Page 3, line 23. The District Attorney “declined to participate in the action”. Fact: After more than 60 days allowed for an investigation, Plaintiff found that no one had accessed the subpoenas held by the Court Clerk’s Office. When asked about the status of the investigation, the District Attorney issued his “Notice to Decline to Intervene”. No investigation had been conducted.
Page 4, line 14. Greenspan repeatedly complained that the Complaint continued to include a “cause of action against each Defendant for perjury”. Fact: This is and has always been a civil suit for civil damages. The Insurance Fraud Prevention Act states that any person can file a complaint that includes all material evidence and information that the Plaintiff possesses. The evidence that showed a willful intent were two statements filed by the Friedmans with the DMV under penalty of Perjury. If the Court found in favor of the Plaintiff’s claim of Insurance Fraud, then the two statements were automatically perjured. While California does not allow private prosecutions, it does allow the admission of evidence to a felony in a civil case, and that evidence can be referred to the District Attorney to file charges. [P.C.872]

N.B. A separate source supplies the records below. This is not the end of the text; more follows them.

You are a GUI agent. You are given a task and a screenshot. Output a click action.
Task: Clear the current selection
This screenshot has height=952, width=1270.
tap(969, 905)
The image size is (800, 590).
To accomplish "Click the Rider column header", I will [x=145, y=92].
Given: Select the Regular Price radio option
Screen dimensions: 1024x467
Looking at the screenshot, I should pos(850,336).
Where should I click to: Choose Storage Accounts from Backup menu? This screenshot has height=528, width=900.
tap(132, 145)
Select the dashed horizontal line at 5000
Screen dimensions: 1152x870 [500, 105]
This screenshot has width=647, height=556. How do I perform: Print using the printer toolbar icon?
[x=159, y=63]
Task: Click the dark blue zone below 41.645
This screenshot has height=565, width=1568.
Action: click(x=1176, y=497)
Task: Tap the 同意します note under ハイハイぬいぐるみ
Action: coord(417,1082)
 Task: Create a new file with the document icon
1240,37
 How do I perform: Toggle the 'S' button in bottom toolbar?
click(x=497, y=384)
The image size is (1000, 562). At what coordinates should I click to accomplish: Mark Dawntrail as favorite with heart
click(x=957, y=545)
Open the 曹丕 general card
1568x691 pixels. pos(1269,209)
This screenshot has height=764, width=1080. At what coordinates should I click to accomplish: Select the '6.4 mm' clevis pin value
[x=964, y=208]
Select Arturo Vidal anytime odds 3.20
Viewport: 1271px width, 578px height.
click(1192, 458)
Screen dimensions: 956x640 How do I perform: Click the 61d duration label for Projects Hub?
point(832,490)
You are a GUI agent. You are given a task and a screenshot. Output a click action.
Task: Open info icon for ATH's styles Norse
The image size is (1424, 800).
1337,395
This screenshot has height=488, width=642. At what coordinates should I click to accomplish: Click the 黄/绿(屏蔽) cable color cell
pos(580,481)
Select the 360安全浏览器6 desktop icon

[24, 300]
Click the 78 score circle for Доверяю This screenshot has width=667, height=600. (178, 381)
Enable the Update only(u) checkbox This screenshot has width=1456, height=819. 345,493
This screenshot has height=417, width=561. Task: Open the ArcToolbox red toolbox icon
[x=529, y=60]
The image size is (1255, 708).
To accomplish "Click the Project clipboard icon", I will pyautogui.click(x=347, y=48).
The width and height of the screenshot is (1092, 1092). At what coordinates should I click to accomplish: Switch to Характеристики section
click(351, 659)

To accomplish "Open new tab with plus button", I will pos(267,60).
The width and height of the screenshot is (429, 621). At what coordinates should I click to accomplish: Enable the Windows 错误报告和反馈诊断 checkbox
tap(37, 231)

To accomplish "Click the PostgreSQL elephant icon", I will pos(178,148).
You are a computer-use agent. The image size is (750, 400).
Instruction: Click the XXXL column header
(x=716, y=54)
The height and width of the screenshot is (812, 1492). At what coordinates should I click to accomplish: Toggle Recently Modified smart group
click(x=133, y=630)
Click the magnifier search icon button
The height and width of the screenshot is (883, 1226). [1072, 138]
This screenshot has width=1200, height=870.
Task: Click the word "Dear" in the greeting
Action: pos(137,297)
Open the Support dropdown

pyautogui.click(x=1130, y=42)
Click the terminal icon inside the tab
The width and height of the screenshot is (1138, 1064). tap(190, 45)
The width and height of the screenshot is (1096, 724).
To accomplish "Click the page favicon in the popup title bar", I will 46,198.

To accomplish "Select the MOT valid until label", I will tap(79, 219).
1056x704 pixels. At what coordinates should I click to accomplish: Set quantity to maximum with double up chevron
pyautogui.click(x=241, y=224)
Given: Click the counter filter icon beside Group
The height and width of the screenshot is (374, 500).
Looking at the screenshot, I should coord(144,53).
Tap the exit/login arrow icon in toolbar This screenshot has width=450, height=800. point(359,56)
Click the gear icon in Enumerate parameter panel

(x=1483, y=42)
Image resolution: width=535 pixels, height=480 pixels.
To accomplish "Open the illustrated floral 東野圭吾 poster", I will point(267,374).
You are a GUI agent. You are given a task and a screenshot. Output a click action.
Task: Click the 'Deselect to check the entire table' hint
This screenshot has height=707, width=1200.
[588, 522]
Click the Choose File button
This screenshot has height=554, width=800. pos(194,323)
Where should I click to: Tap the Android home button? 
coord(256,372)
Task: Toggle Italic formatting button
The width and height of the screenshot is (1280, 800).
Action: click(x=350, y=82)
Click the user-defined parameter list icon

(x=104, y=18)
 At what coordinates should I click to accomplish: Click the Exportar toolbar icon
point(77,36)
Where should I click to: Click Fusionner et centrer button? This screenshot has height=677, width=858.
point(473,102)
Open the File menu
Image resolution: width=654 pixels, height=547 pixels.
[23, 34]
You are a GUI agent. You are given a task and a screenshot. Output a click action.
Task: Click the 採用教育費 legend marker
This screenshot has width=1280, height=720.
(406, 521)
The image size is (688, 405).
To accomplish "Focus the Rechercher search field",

Page 6, line 17. “Plaintiff’s entire case is utterly frivolous and baseless”. Fact: On August 22, 2017, Law and Motion Judge Richard DuBois granted defendant’s demurrer and added that “Plaintiff has shown sufficient facts for a cause of action for insurance fraud against the defendants”. After all the false defense statements, Defense has failed to explain how the transferred white paint on the unbroken taillight could come from Plaintiff’s hard black rubber bumper. Plaintiff’s car does not have any white paint anywhere.
Page 6, line 25. “Ms. Friedman conspired with USAA to “double dip” and have the cost of repair work to Defendant’s vehicle paid twice, once to Chilton and once to Multi Craft”. Fact: This is a complete fabrication by Greenspan. Plaintiff always knew that Chilton’s only provided an estimate.
Page 7, line 4. “The Friedmans elected to have their vehicle repaired at Multi Craft, who was their regular mechanic, and have USAA agreed to pay these costs. Multi Craft found additional work that needed to be performed on Defendants’ vehicle”. Fact: Multi Craft was told by USAA to issue an invoice at the time the Friedmans delivered their car. They never prepared their own estimate.[C.C.R. 2695.85] The added cost was fabricated by an Arizona adjuster to Chiltons estimate and he never inspected the car. Part of the added “work” was to change the labor rate from $76/hr to $90/hr, delete the “Polish Paint Transfer” and replace it with “Polish exhaust pipe”. Repair to a lower spoiler was added although Chiltons stated it was not damaged. [P.C. 182]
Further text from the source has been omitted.